If Dombrowski comes to the organization under the pretense that the budget is extremely limited this winter, that likely means that the Phillies won’t re-sign Realmuto and/or Didi Gregorius. There’s certainly a more idealistic discussion to be had about how ownership groups in sports should act during uncertain economic times, but Dombrowski isn’t the owner. If ownership tells him that re-signing Realmuto isn’t in the budget, that’ll be that.

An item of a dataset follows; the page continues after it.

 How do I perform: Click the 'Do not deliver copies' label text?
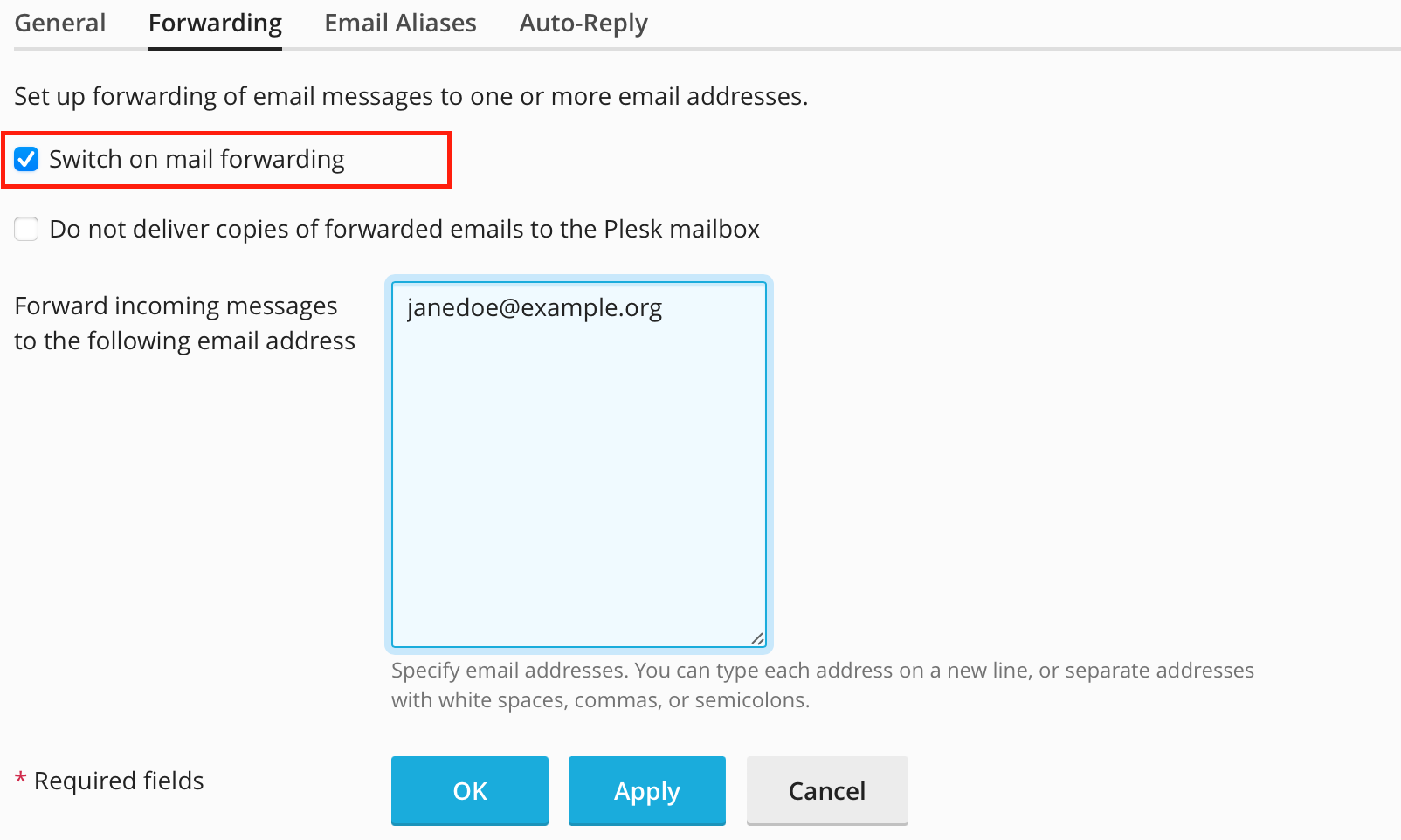(x=404, y=230)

The more interesting discussion will come if ownership tells Dombrowski that they will pay for Realmuto if he believes it makes the most sense for the organization’s future, but if north of $125 million is committed to one player, there won’t be a ton for other areas of the team. Gregorius is a free agent, the Phillies could stand to add another starting pitcher and the bullpen was historically bad in 2020. Does re-signing Realmuto make sense if you don’t believe you can win a World Series with him during the next two seasons?

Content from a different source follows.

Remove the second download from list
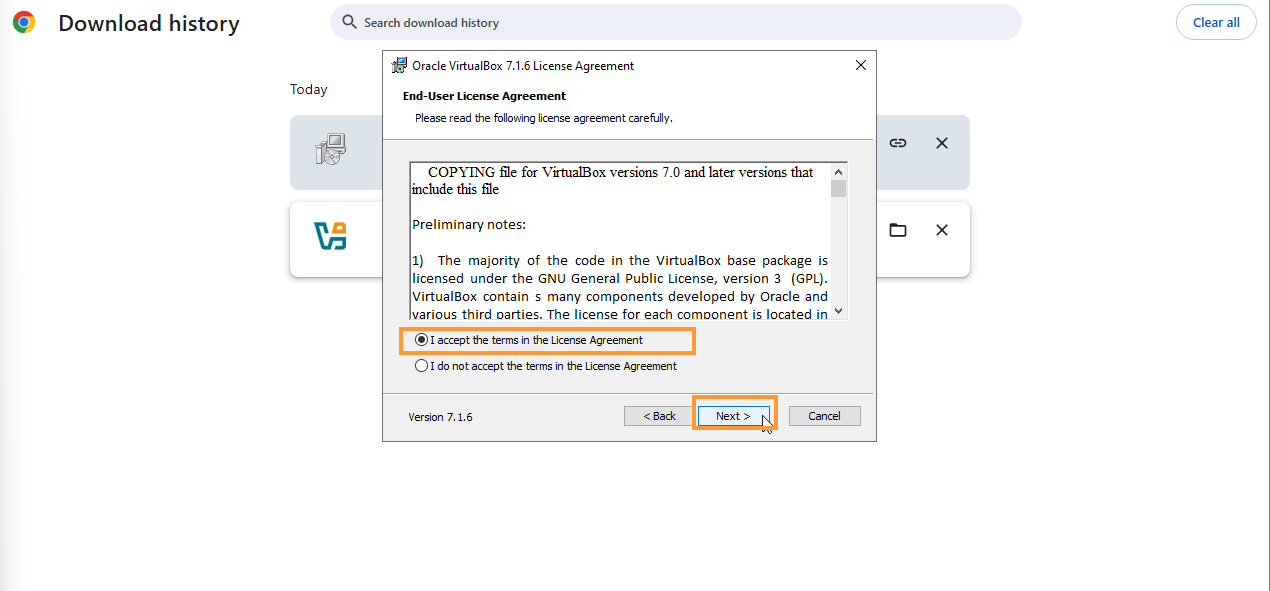 click(942, 230)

Realmuto is a superstar as far as his position is concerned. He’s one of the most complete catchers in the last 20 years. At the same time, he has dealt with injuries in each of his first two seasons in Philadelphia. He’s going to turn 30 before the 2021 season begins. If you sign him for five or six years this winter, you have to live with the realistic possibility that the position he plays could very well catch up to him in the second half of a deal.
If the Phillies believe they can win a highly-competitive National League East in 2021 with Realmuto, then re-signing him would seemingly make the most sense. But Matt Gelb of The Athletic reported Thursday that internally, the Phillies don’t believe they are “a quick fix.” If it’s going to be a year or two (at a minimum) before the Phillies honestly believe they are capable of making a deep playoff run, then maybe Realmuto doesn’t fit their timeline.
Naturally, Phillies fans were alarmed at how impressive Sixto Sánchez was in his first season with the Miami Marlins. The former Phillies’ prospect flashed frontline potential for a division rival, posting a 3.46 ERA in his first seven big league starts. It may prove that it wasn’t a wise decision for the Phillies to part with Sánchez, independent of who it allowed them to acquire. But they did in the February of 2019 deal that brought Realmuto to the Phillies, and his success may burn even more if Realmuto is no longer wearing red pinstripes in 2021.
Middleton admitted in an exchange with Phillies Nation back in October that he was hesitant to part with Sánchez without Realmuto agreeing to a long-term deal upon being acquired. Ultimately, though, he gave way to his baseball operations department, some of whom have been demoted and/or may be out of the organization entirely a year from now. Those decision-makers believed they could re-sign Realmuto, something that hasn’t happened to this point. Now, a new front office will take over, one they maybe wouldn’t have made the initial trade and isn’t tied to Realmuto in the same way that the previous one was.
A year from now, there may be a historic class of free-agent shortstops, one that could include Francisco Lindor, Javier Báez, Corey Seager, Trevor Story and Carlos Correa. Dombrowski may like to keep the option open that the Phillies can be players for one of those five, something that would be much more realistic if he doesn’t re-sign Realmuto.
So, welcome to Philadelphia, Dave. Congratulations on being immediately thrust into a free-agent decision that may be as important as any that you make during your tenure.